Resta da chiarire la dinamica dell’incidente, l’autista del camion ha proseguito la sua corsa senza prestare soccorso a Rebellin. La bici del ciclista era accartociata su sé stessa dopo lo scontro con il camion.
I carabinieri sono al lavoro per cercare immagini nelle telecamere di sorveglianza e arrivare al riconoscimento del mezzo che ha provocato la morte di Rebellin.
Rebellin, nonostante non fosse più professionista, era uscito per un allenamento e poi sarebbe tornato a casa dalla madre, a Lonigo, cittadina di 15mila abitanti in provincia di Vicenza. Come ha spiegato il fratello al Corriere Veneto: “Davide era arrivato un paio di giorni fa per motivi di lavoro e alloggiava da nostra madre, a Lonigo. Anche se aveva annunciato il ritiro, non aveva perso la passione per la bicicletta: non riusciva a starle lontano, era il suo grande amore. E così anche questa mattina, intorno alle 9.30, è partito di buon’ora per il suo solito allenamento: tre o quattro ore di pedalate, prima di tornare a casa. Mi aveva chiesto di andare con lui ma, per un imprevisto, ho dovuto rinunciare”.
Rebellin ha avuto una carriera lunga e con tanti successi nelle classiche: ha vinto una Amstel Gold Race, la classica di San Sebastian, una Liegi-Bastogne-Liegi e tre volte la Freccia Vallone. Nel 2008 era stato Argento ai Giochi di Pechino, ma la medaglia gli venne poi revocata per positività al doping.
Decine di ciclisti ed ex ciclisti sono subito intervenuti per ricordare Rebellin ed esprimere cordoglio alla famiglia.

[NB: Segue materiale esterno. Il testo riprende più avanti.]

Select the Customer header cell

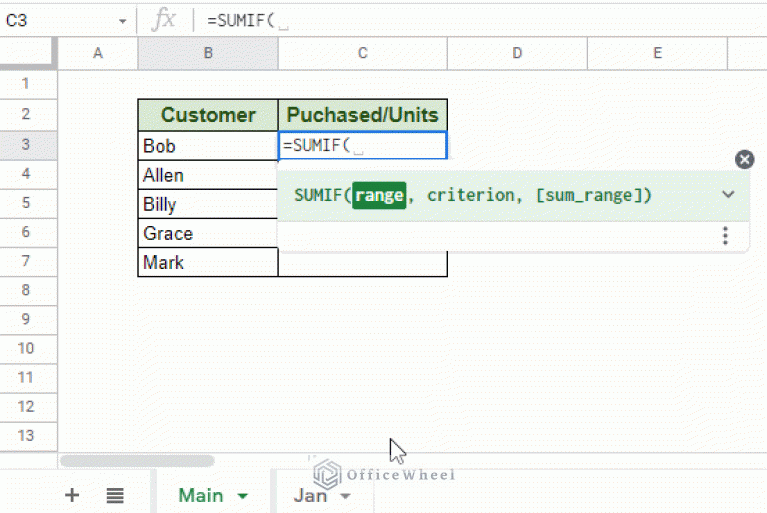tap(208, 115)
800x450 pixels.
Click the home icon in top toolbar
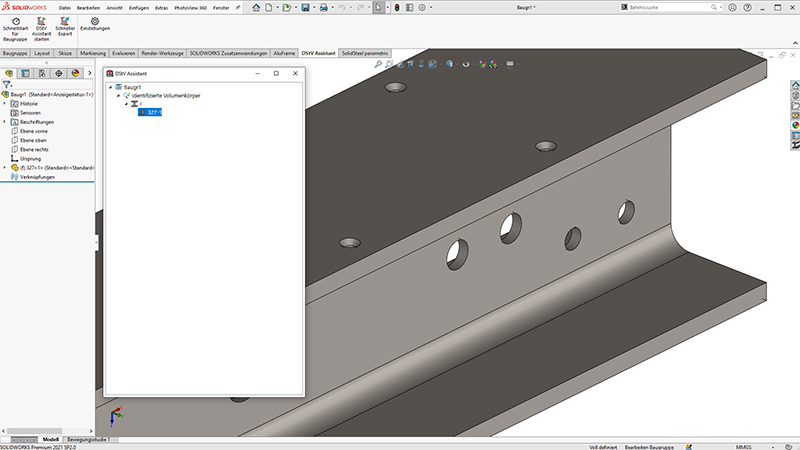[x=256, y=8]
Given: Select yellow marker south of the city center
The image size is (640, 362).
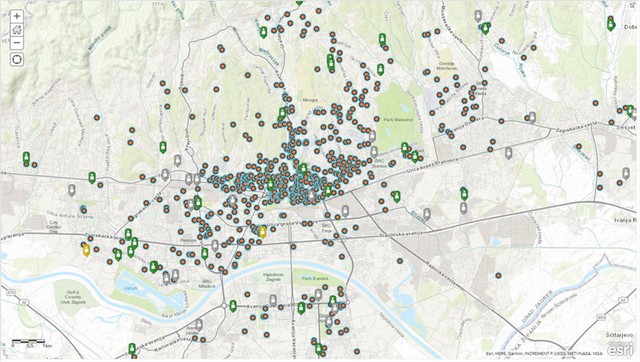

Tra tutti le parole dell'ex ct della nazionale italiana di ciclismo, Davide Cassani: "Aveva appena smesso. Aveva detto che avrebbe avuto ancora la forza per correre ma che a 51 anni gli sembrava decoroso appendere la bici al chiodo. Non ne ha avuto il tempo. Mi viene da dire: ma se davvero avesse, almeno per qualche mese, appeso la bici al chiodo ora non saremmo qui a piangerlo. Leggere pochi minuti fa della scomparsa di Davide Rebellin mi ha gettato nella tristezza più totale".
"Perché lui era la passione per il ciclismo fatta a persona, lui era un ragazzo buono, gentile, silenzioso che a dispetto di tutto e tutti faceva quello che piu amava, correre in bicicletta. Era passato professionista lo stesso giorno di Marco Pantani, ad agosto del 1992 correndo il GP di Camaiore per chiudere la sua lunghissima carriera appena un mese fa. Non l’ho mai visto arrabbiato, mai una volta in cui abbia alzato la voce, mai. Per lui la vita era correre, non ho mai visto un professionista più professionale di lui. Ed ora sono qui a piangere la sua memoria , la sua bontà, la sua resistenza e la sua capacità di essere atleta per una vita intera. Mi verrebbe da dire che è morto da eroe, che è morto esattamente la dove aveva cominciato a vivere la sua seconda vita. Ma un camion gli ha tolto questa opportunità e non ci resta che piangere ancora una volta, uno di noi. Il destino è davvero crudele" ha concluso Cassani.